L’altitude est une grande dame dont le nom est souvent utilisé à tort à travers. Présente dans notre quotidien elle est aussi sujette à quelques-unes des plus grandes aspirations ou des plus grandes peurs de l’Homme. Ainsi elle n’a pas de réelles mesures, c’est-à-dire, qu’il suffirait de grimper quelques marches pour prendre de la hauteur tandis que d’autres viseraient la lune pour pouvoir y prétendre. De même, de simples substances pourraient vous faire monter aux cieux tandis que vos rêves vous feront tomber dans le vide.
Dès lors l’altitude attire et intrigue, on se met à gravir les plus hauts sommets, construire les plus
hautes tours, confectionner les plus performantes machines destinées à explorer l’espace ou la
galaxie pour alors peut-être, se retrouver seul au bout du compte, le seul à y être parvenus, libre et
fier. Mais cet instant ne dure pas longtemps car tout de suite la course reprend, la soif de grandeur
n’est jamais rassasiée et le désir humain jamais réellement comblé. C’est une source de réjouissance
qui peut ne durer qu’un temps.

De la même façon, cette jouissance n’est pas unanime et peut être légitimement remise en question. Avec l’altitude vient le vertige, compagnon de l’ombre et cauchemar vicieux, il est l’une des phobies les plus effrayantes de certains hommes. Tapis au plus profond de leurs êtres, les bloquants, à chaque ascension. On dit alors que cela nous donne le vertige…

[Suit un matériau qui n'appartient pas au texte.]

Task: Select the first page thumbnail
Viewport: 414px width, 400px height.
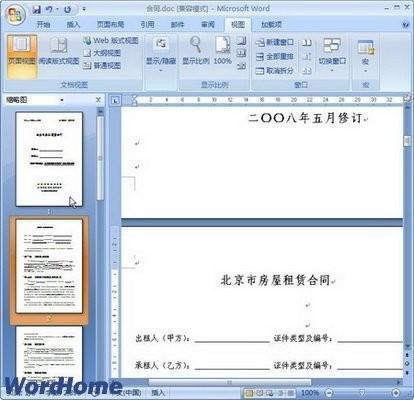Action: tap(49, 159)
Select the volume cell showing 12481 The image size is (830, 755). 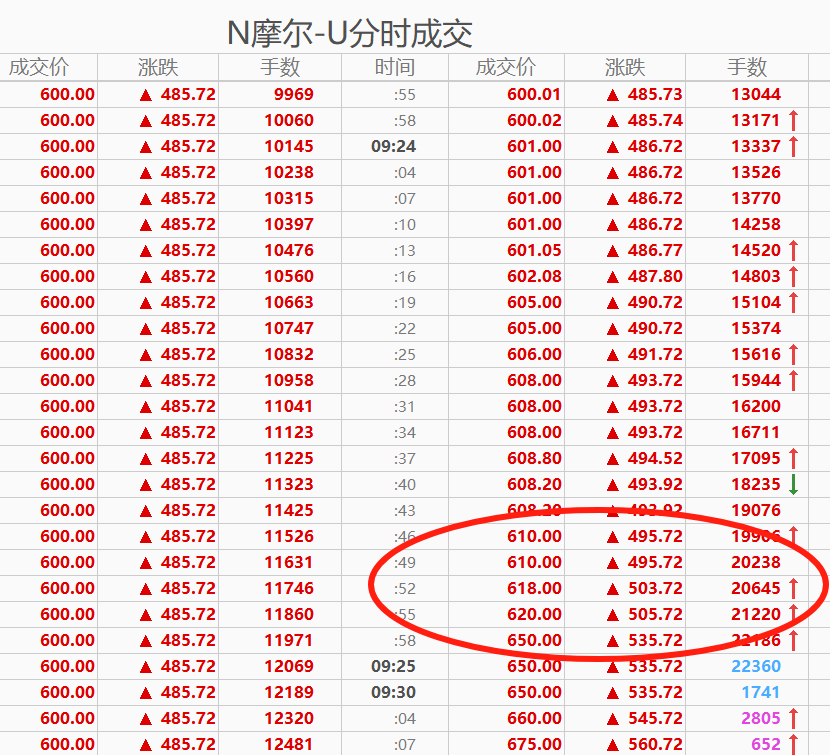point(288,744)
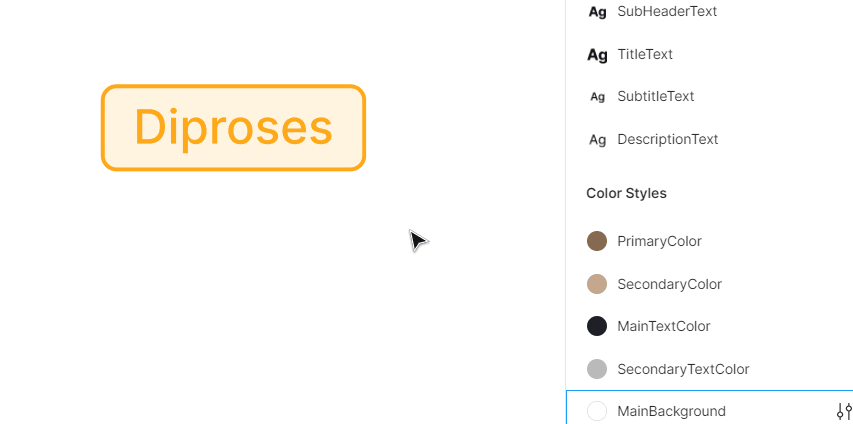Screen dimensions: 853x424
Task: Click the Ag icon beside DescriptionText
Action: click(x=597, y=140)
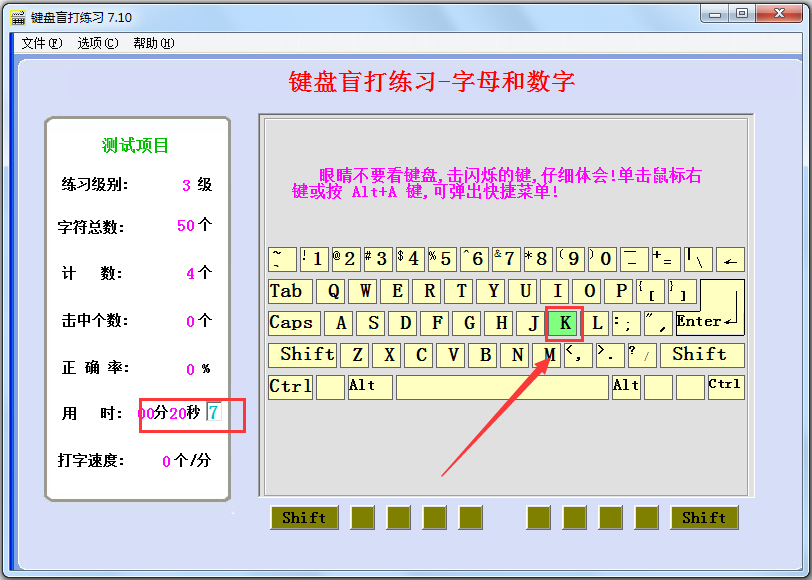Click the highlighted green K key
Screen dimensions: 812x580
(x=564, y=323)
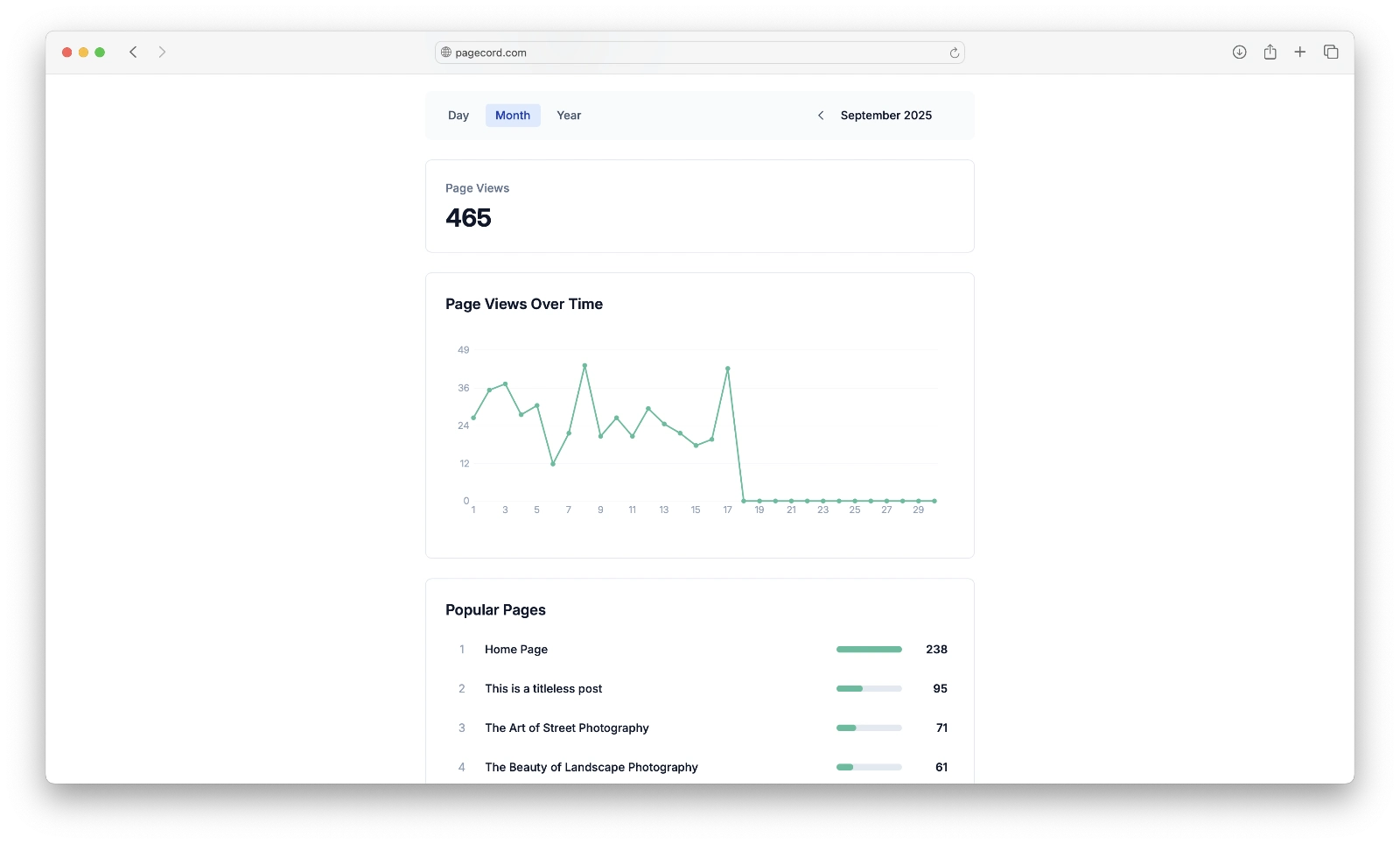Switch to the Year view tab

pos(569,116)
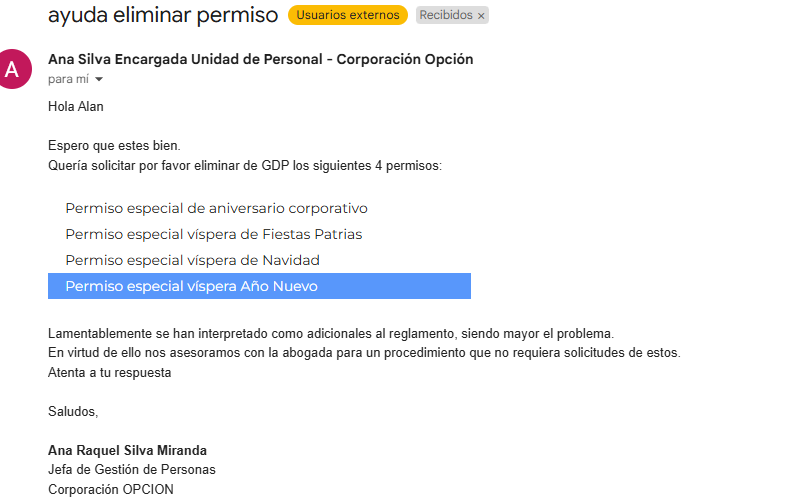
Task: Click sentence starting "En virtud de ello"
Action: coord(364,353)
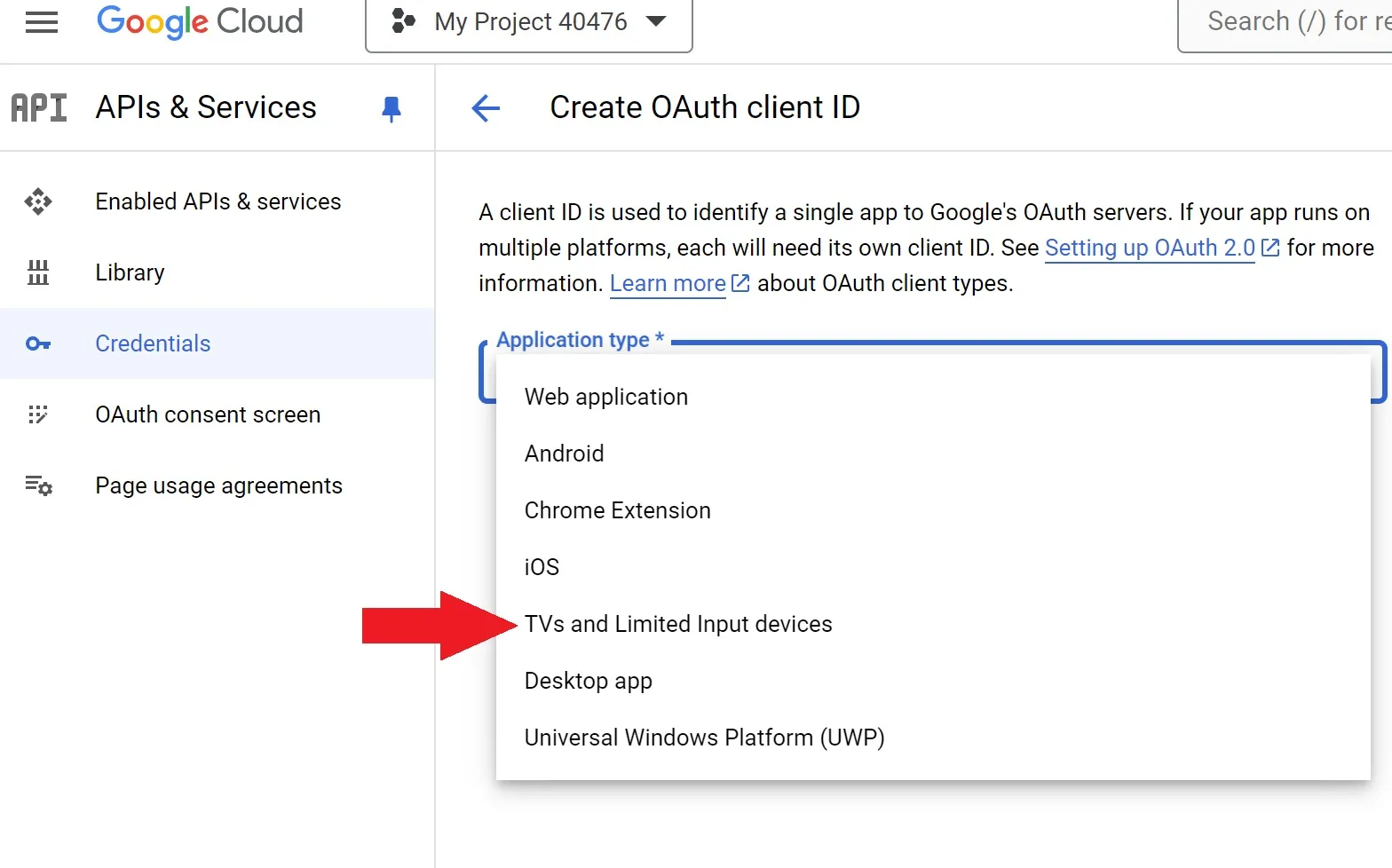Open the Setting up OAuth 2.0 link
Viewport: 1392px width, 868px height.
[x=1150, y=248]
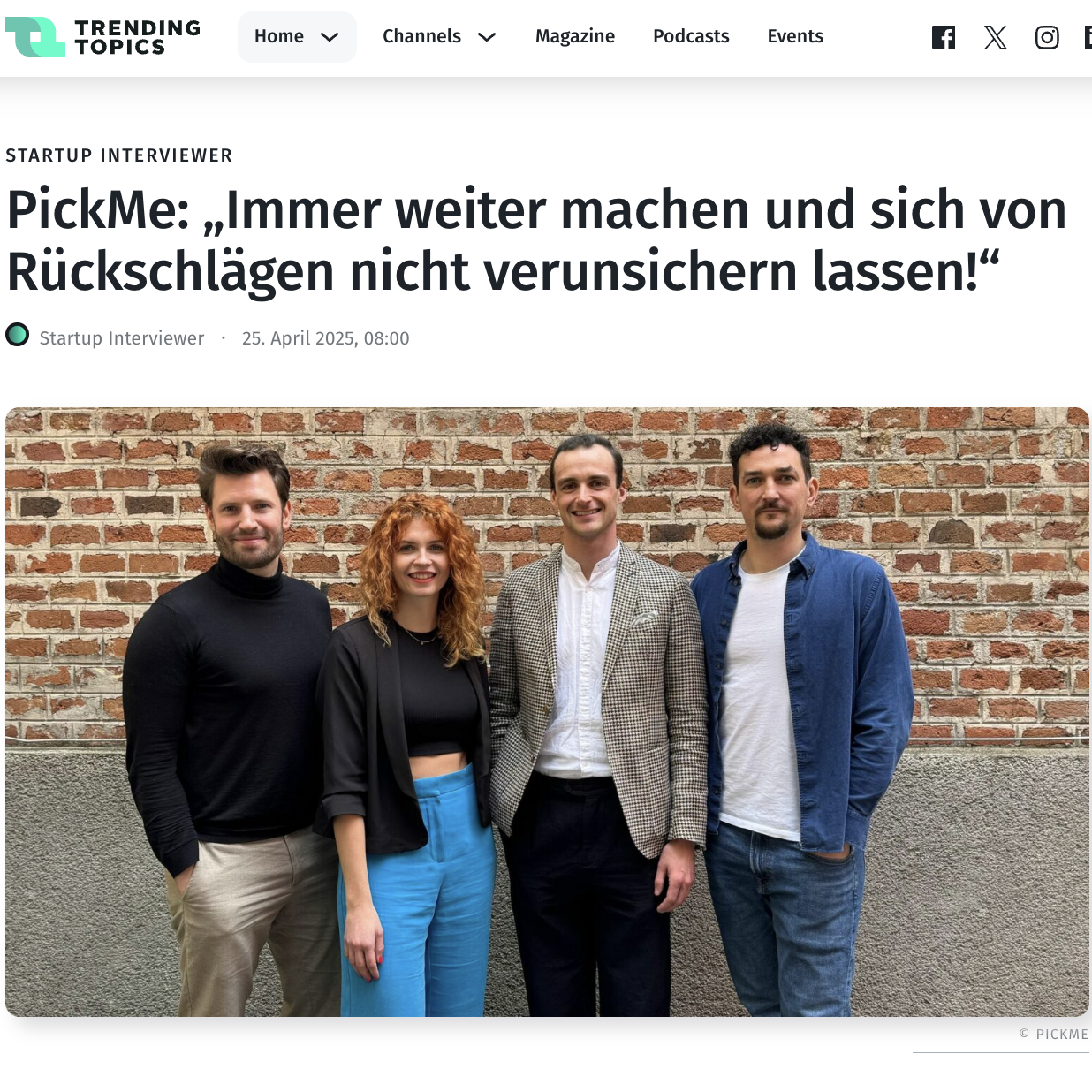
Task: Navigate to the Events page
Action: pos(795,36)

Mais les plus grandes jouissances de la vie, les plus doux moments de bonheur, les plus beaux paysages, les plus « vertigineux » ne seraient-ils pas source de vertige eux aussi ? quand est-il donc ? qu’est donc réellement cette inconnue nommée grossièrement « altitude » que l’on pensait si bien connaître ? Serait-elle une part de rêve, un résultat de notre imaginaire. Dépendrait-elle de la vision de chaque homme vis-à-vis du réel tel que le décrit Maurice Merleau-Ponty dans sa Phénoménologie de la perception ?

Selon le philosophe chaque perception est propre à l’homme qui la perçoit. En fait chaque individu
possède une conscience, un passé, des interprétations et des sentiments vis-à-vis de chaque
perception qui lui est propre. Un objet vu la nuit par exemple de sera pas perçu de la même
manière qu’un objet vu sous la lumière du jour. Ainsi selon Maurice Merleau-Ponty la vision du
monde n’est légitime qu’uniquement pour la personne qui la perçoit. De ce fait l’attitude et
l’interprétation de l’altitude ne pourrait dépendre que de la perception qu’un homme se fait de cette
dernière.

Si cela est, et cela semble être alors une vision de l’altitude peut devenir gigantesque, tout en restant insignifiante. Jouant avec notre perception, elle peut être infinie et effrayante, sitôt que nous la voyons comme une ambition ou une peur. L’altitude ne sera alors jamais entièrement connue. Protégeant sa part de mystère elle nous laisse rêvasser pour qu’ainsi, l’Homme garde « la tête dans les nuages ».